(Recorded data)
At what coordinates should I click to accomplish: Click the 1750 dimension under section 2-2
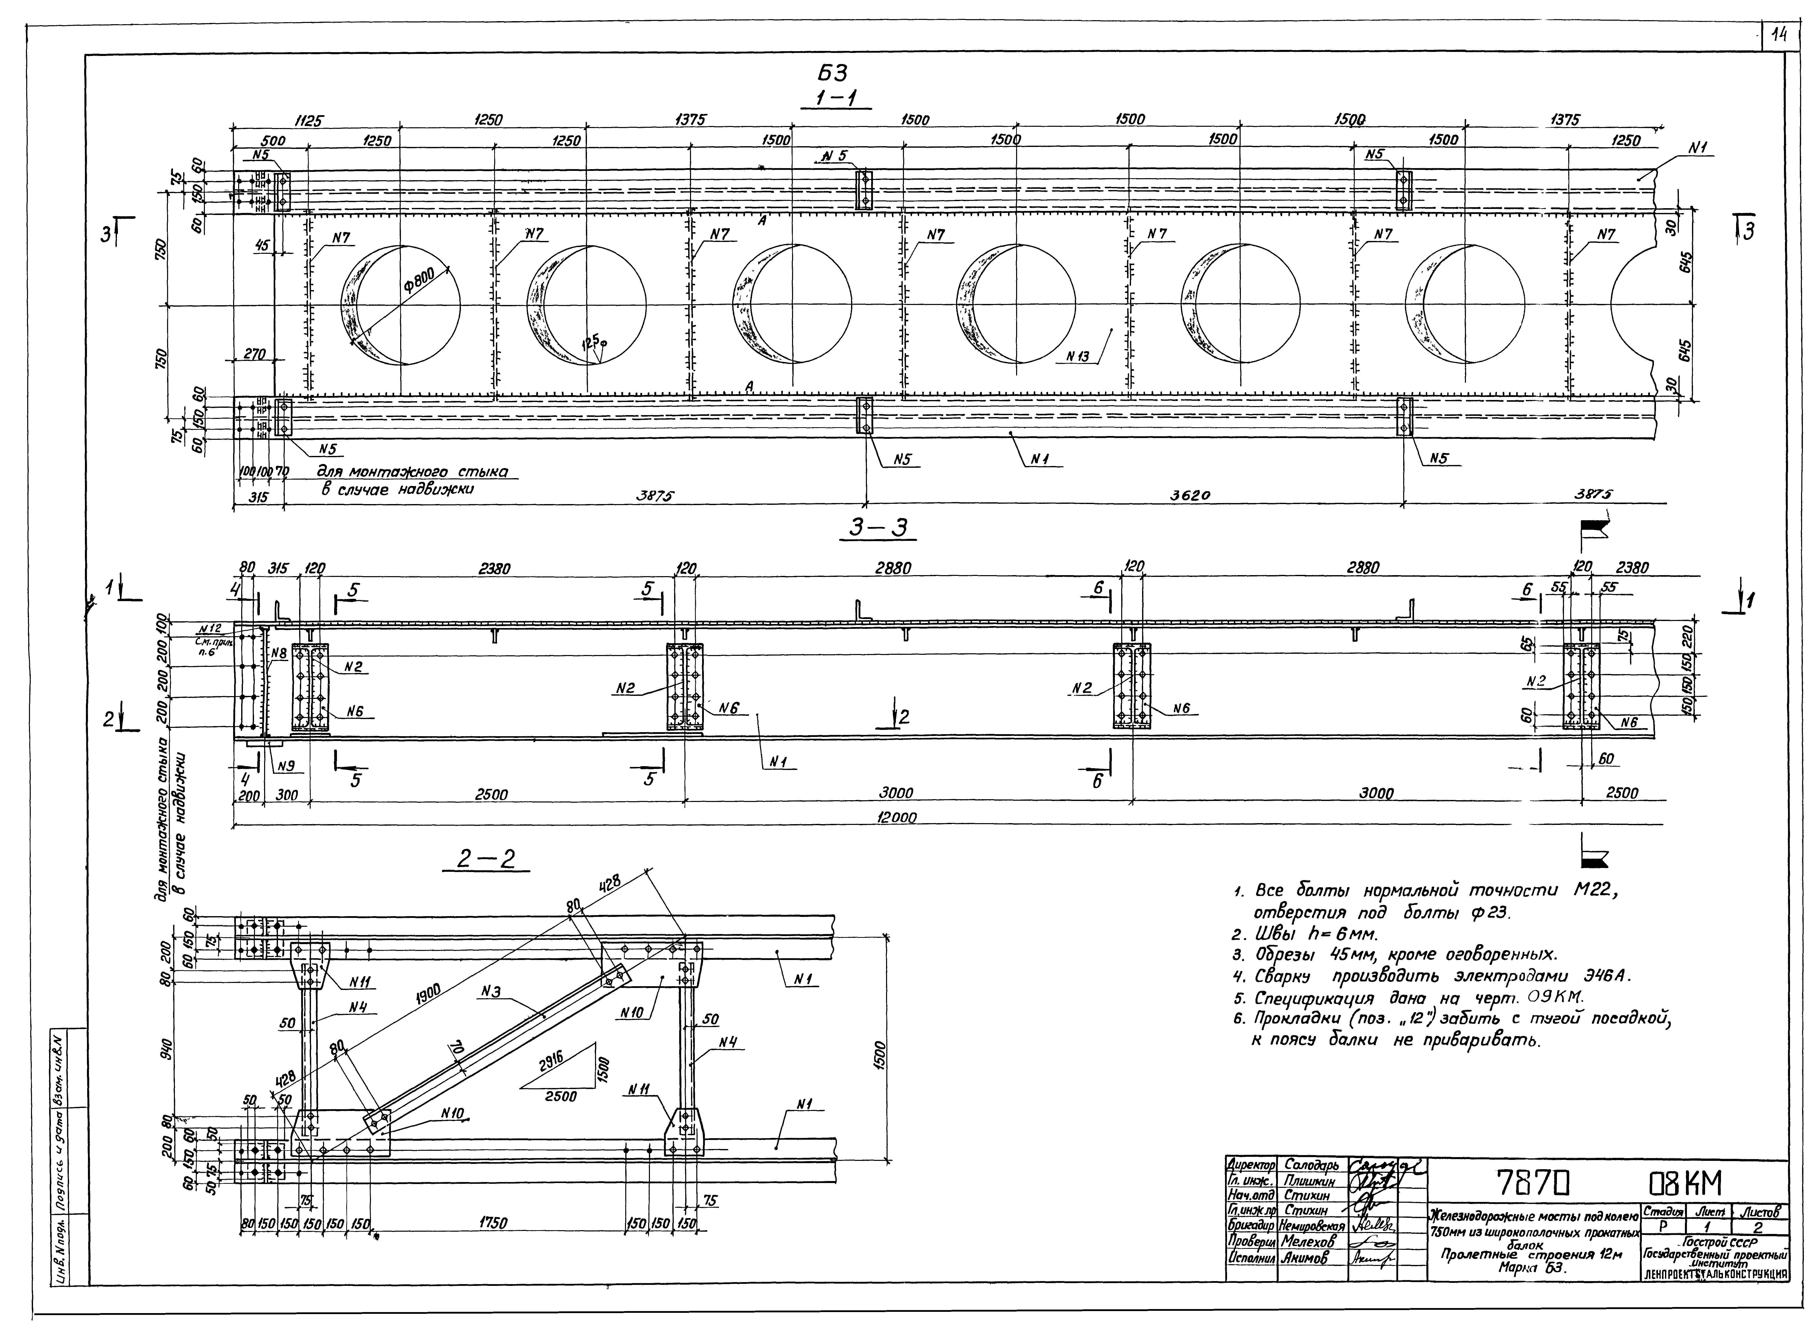tap(492, 1223)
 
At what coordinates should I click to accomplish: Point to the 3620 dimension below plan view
tap(1190, 496)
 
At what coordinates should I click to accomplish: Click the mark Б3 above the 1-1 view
tap(833, 73)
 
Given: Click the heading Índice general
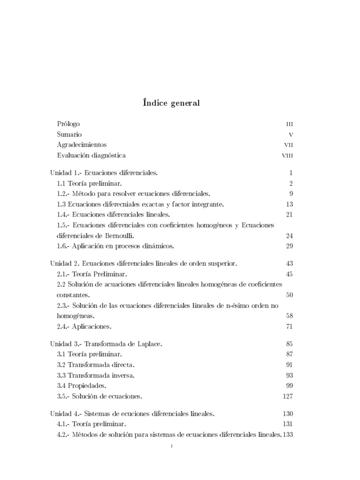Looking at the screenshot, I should coord(171,103).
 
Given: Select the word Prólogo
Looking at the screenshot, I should coord(68,124).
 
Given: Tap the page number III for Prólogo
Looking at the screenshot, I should coord(290,125).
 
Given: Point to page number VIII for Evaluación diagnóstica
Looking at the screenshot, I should coord(287,156).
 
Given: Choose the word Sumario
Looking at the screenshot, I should coord(69,135).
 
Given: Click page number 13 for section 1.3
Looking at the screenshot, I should coord(289,204).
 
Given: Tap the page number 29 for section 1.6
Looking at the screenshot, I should coord(289,246).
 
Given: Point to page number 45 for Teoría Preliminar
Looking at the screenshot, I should coord(289,274).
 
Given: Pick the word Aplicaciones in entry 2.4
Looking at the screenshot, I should coord(93,326).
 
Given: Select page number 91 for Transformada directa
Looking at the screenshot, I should coord(289,365).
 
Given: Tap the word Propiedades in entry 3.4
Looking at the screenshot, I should coord(87,385).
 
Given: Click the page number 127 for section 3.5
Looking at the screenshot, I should coord(287,396).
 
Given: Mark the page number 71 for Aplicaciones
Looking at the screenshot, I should coord(289,326).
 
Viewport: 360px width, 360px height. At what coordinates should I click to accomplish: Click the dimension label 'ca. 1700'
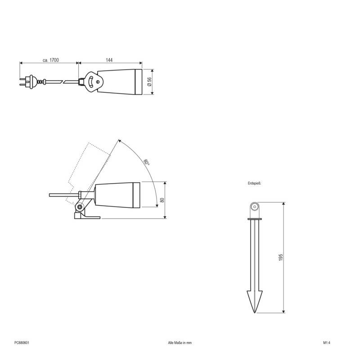coord(51,59)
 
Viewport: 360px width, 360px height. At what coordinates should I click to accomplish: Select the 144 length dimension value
coord(109,59)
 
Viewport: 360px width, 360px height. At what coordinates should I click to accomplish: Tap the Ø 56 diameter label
coord(149,82)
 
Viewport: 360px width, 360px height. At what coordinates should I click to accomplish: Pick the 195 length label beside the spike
coord(280,257)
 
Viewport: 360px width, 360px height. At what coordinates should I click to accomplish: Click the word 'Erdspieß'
coord(255,184)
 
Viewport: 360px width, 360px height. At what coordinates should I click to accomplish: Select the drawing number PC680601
coord(22,342)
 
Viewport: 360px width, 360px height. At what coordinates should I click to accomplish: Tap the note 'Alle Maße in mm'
coord(180,342)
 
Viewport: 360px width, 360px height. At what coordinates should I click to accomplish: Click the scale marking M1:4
coord(327,342)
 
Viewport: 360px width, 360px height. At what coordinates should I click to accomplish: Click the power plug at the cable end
coord(25,82)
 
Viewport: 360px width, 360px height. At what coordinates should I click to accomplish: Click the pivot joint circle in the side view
coord(80,207)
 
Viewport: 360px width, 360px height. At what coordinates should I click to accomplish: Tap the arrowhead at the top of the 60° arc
coord(120,141)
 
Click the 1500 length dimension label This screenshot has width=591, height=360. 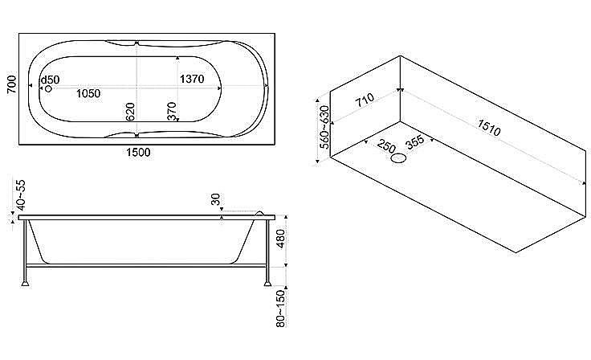[138, 153]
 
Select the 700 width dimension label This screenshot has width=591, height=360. [12, 84]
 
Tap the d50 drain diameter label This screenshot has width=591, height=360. [50, 80]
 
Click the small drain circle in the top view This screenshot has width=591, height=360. [48, 88]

### [Problem requirements]
Please give the lines of the recorded data above as a numbered list, from the start through the line containing "tap(833, 73)", leaving out blank lines and the pictures.

### [Complete response]
1. At what coordinates should I click to accomplish: Click the 1750 dimension under section 2-2
2. tap(492, 1223)
3. At what coordinates should I click to accomplish: Point to the 3620 dimension below plan view
4. tap(1190, 496)
5. At what coordinates should I click to accomplish: Click the mark Б3 above the 1-1 view
6. tap(833, 73)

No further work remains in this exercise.